Response to Ockenden Report

Our response to the Ockenden report: 22 February 2022

In December 2020, the Ockenden Report was published, which set out immediate and essential actions for maternity services across England under seven key themes. The Ockenden report was written following a review at another NHS Trust in response to a letter from bereaved families, raising concerns where babies and mothers died or potentially suffered significant harm while receiving maternity care at the hospital. Recommendations were issued for all acute Trusts offering maternity care and the wider maternity community across England to be addressed as soon as possible.

Key actions that we have taken in response to the Ockenden report are summarised below:

 

1. Enhanced safety

We have robust processes to ensure that any serious incidents are reported to our Board and to our commissioners, while meeting the requirements for external input and oversight. We also report performance against a range of safety measures to the Trust Board on a regular basis in addition to the Healthcare Safety Investigation Branch for external oversight.

 

2. Listening to women and their families

We work closely with the local Maternity Voices Partnerships (MVPs) to ensure that voices of maternity service users, local women and birthing people are heard, and they have a real say in how our maternity services are provided.

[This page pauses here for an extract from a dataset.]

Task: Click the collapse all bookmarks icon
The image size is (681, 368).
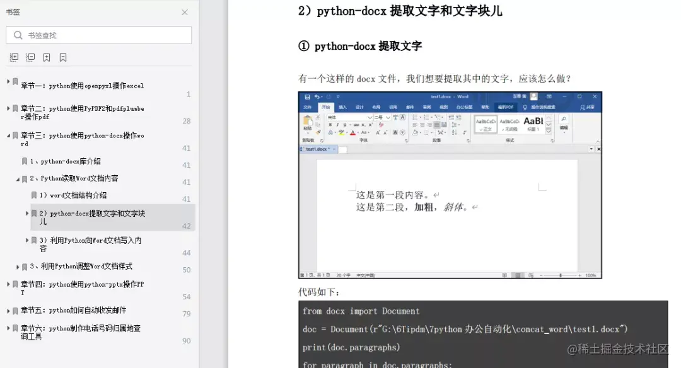Action: point(31,57)
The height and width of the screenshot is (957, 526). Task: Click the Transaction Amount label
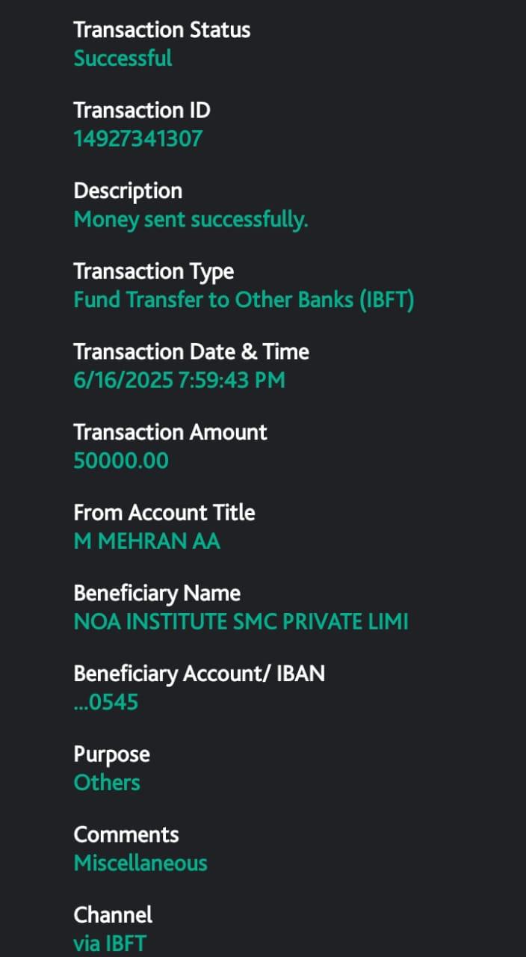pos(170,432)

Spencer Prosser, Chief Financial Officer, has taken up the role of executive safety champion on the Trust Board, while Steve James has taken up the role of non-executive director lead for maternity.

 

3. Staff training and working together

We have provided enhanced staff training to meet the recommendations of the Ockenden report. We have also increased funding for staff posts, creating additional midwifery posts and consultant obstetrician posts. We are working hard to fill vacancies. We are meeting the requirement to carry out consultant-led labour ward rounds twice a day (over 24 hours) and seven days per week.

 

4. Managing complex pregnancy

We are working closely with our partners across south east London to improve the care of women and birthing people who have complex medical needs, by  establishing a maternal medicine network.

 

5. Risk assessment throughout pregnancy

We have carried out audits to provide assurance that risk assessments are completed and recorded for everyone who uses our services. This includes ongoing review and discussion of intended place of birth.

 

6. Monitoring fetal wellbeing

For many years, we’ve had a fetal wellbeing team, including consultants, obstetricians, and senior midwives to ensure that maternity staff are trained and competency assessed in this area.

 

7. Informed consent

We are carrying out a review to ensure that we provide clear and accessible information to users on every aspect of their care with the Trust.